Under the “reference to” test for ERISA preemption, the Ninth Circuit explained that by using state law claims to try to recover plan-covered payments discussed over the phone with the plan administrator, plaintiff sought to obtain a remedy that is not available under ERISA.  As a result, plaintiff’s state law claims were preempted for attempting to provide an alternative enforcement mechanism.  The Court also noted that by using plan reimbursement rates to calculate damages, plaintiff’s state law claims specifically relied on the terms of the plan administrator’s plan and thus were preempted as being premised on the existence of an ERISA plan.

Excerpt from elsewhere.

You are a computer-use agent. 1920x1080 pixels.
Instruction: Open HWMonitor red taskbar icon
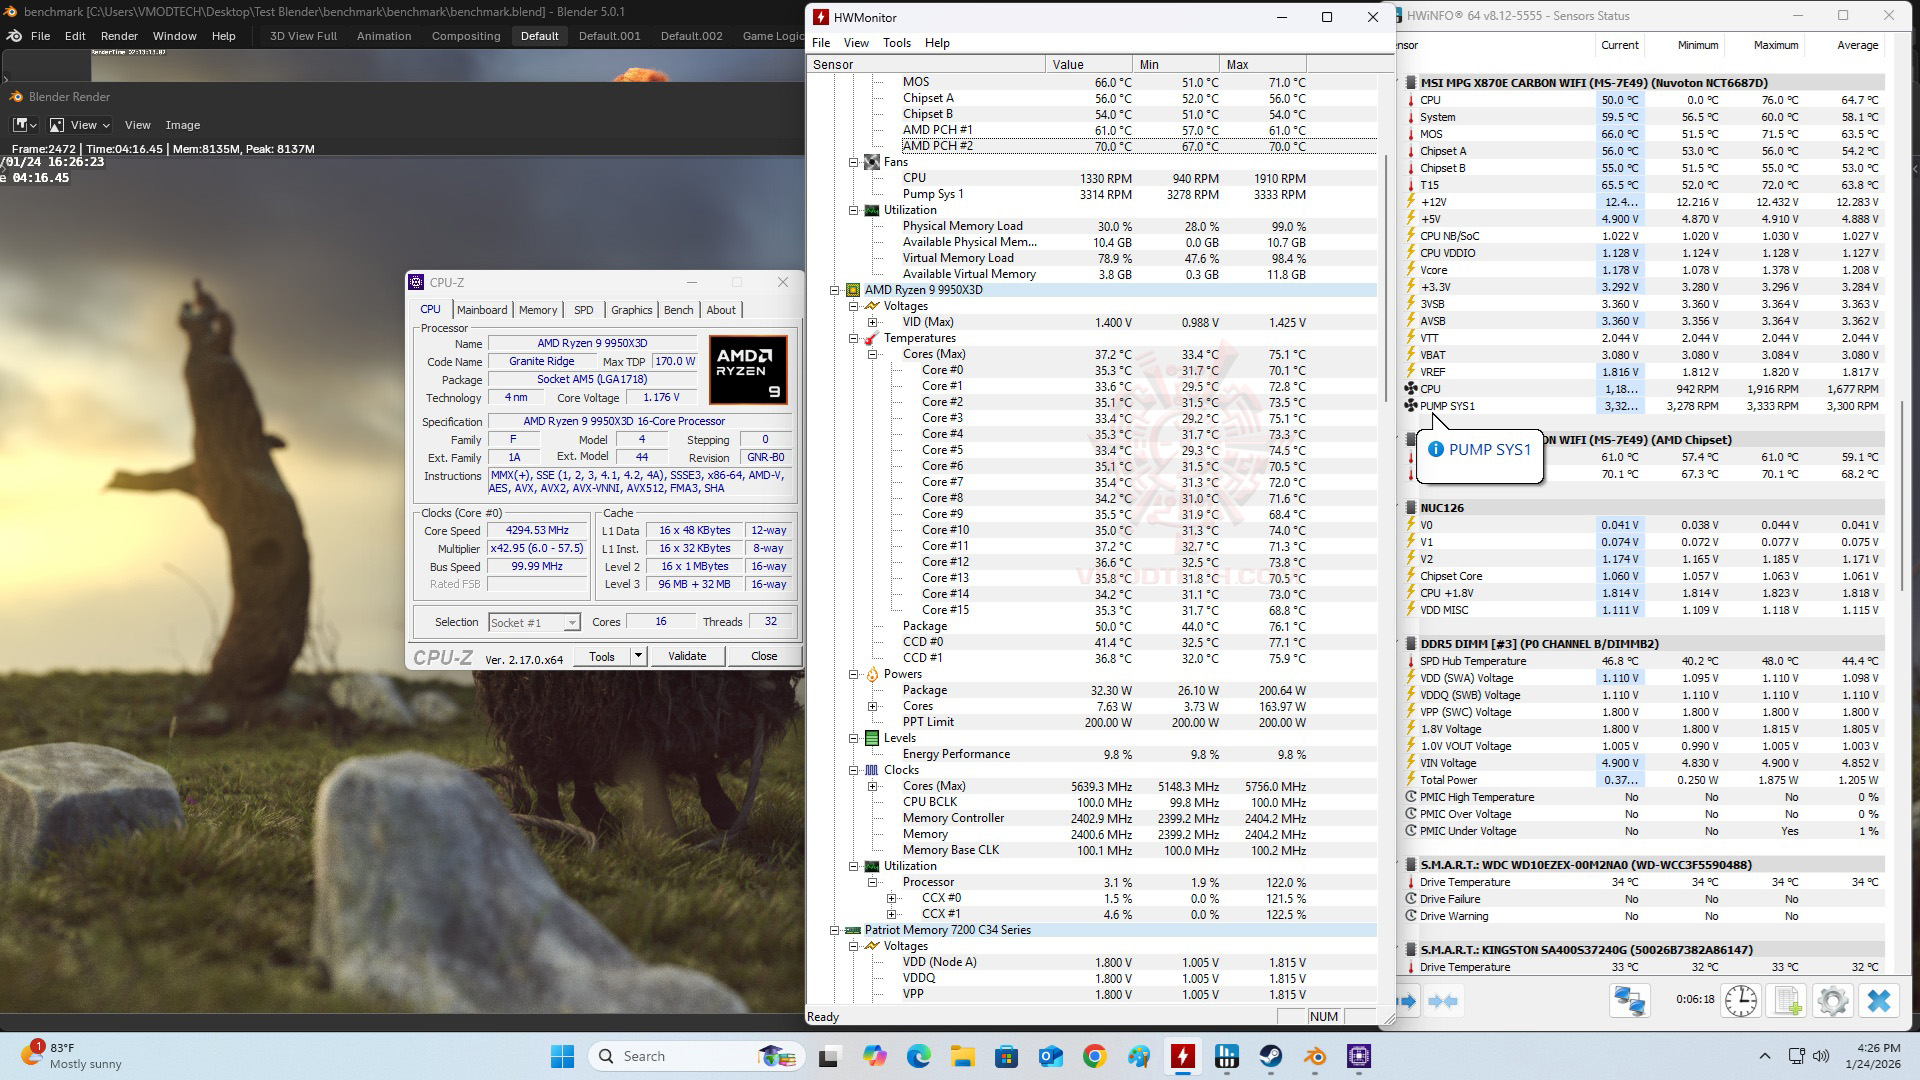(x=1183, y=1057)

Under the “connection with” test for ERISA preemption, the Ninth Circuit explained that allowing liability on the state law claims would intrude on a central matter of plan administration—specifically, the plan administrator’s system of first verifying out-of-network coverage and authorizing treatment by phone, and subsequently conditioning reimbursement on whether a provider had secured payments owed by plan participants.  The Court noted that plaintiff’s theory—which would require reimbursement based on the verification calls in clear violation of plan’s prohibition on fee forgiving—would render the prohibition moot and would impermissibly force plans to choose between their plan terms and their prior authorization programs.  Additionally, the Court reasoned that using state contract law to bind insurers to their verbal representations—rather than determining reimbursements in accordance with ERISA plan terms—would interfere with national uniform administration of ERISA plans.  For each reason, the Court determined the plaintiff’s claims had an impermissible connection with an ERISA plan and were therefore preempted.

Thompson Hine’s Takeaways

Although its holding specifically addresses ERISA’s preemption of state law claims where a plan administrator denied payment based on fee forgiving provisions, plan administrators threatened with state law litigation to recover out-of-network provider payments should consider the implications of the Bristol decision.  Plans looking to protect themselves against such claims denied on a similar basis should consider whether the plan document prohibits fee forgiving, and if not, whether such a provision should be added.  To the extent a plan does prohibit fee forgiving and plan administrators have relied on the prohibition to deny out-of-network provider reimbursements, such reliance should be well-documented.  More broadly, plan administrators should assess whether the plan reflects administrative practices in approving or denying claims and, if not, consider making necessary amendments to the plan or formalizing plan procedures; this could support ERISA preemption if a claims decision were challenged under state law. 

Plans should also keep in mind that Bristol does not eliminate all types of state law claims by out-of-network providers.  The Bristol holding itself explains that some circuits have allowed state law misrepresentation claims to proceed where providers rendered certain services based on insurers’ misrepresentations regarding participant eligibility for the services.  Similarly, some courts have held that ERISA will not preempt third-party reimbursement claims triggered by the absence of an ERISA plan (i.e., claims seeking reimbursement for costs of care provided when patients lacked ERISA plan coverage).  However, Bristol could provide a compelling preemption defense—at least in the Ninth Circuit—to ERISA plans against conflicting state-imposed liabilities that run contrary to established plan procedures, and in support of processes (such as fee forgiving exclusions, preauthorization, and benefits verification) critical to plan administration. 

Ultimately, although ERISA preemption is a largely fact-specific inquiry, the Bristol decision may serve as an additional tool for plans and plan administrators to protect themselves against state law claims for services denied in accordance with plan terms.


[1] Gobeille v. Liberty Mut. Ins. Co., 577 U.S. 312, 319 (2016).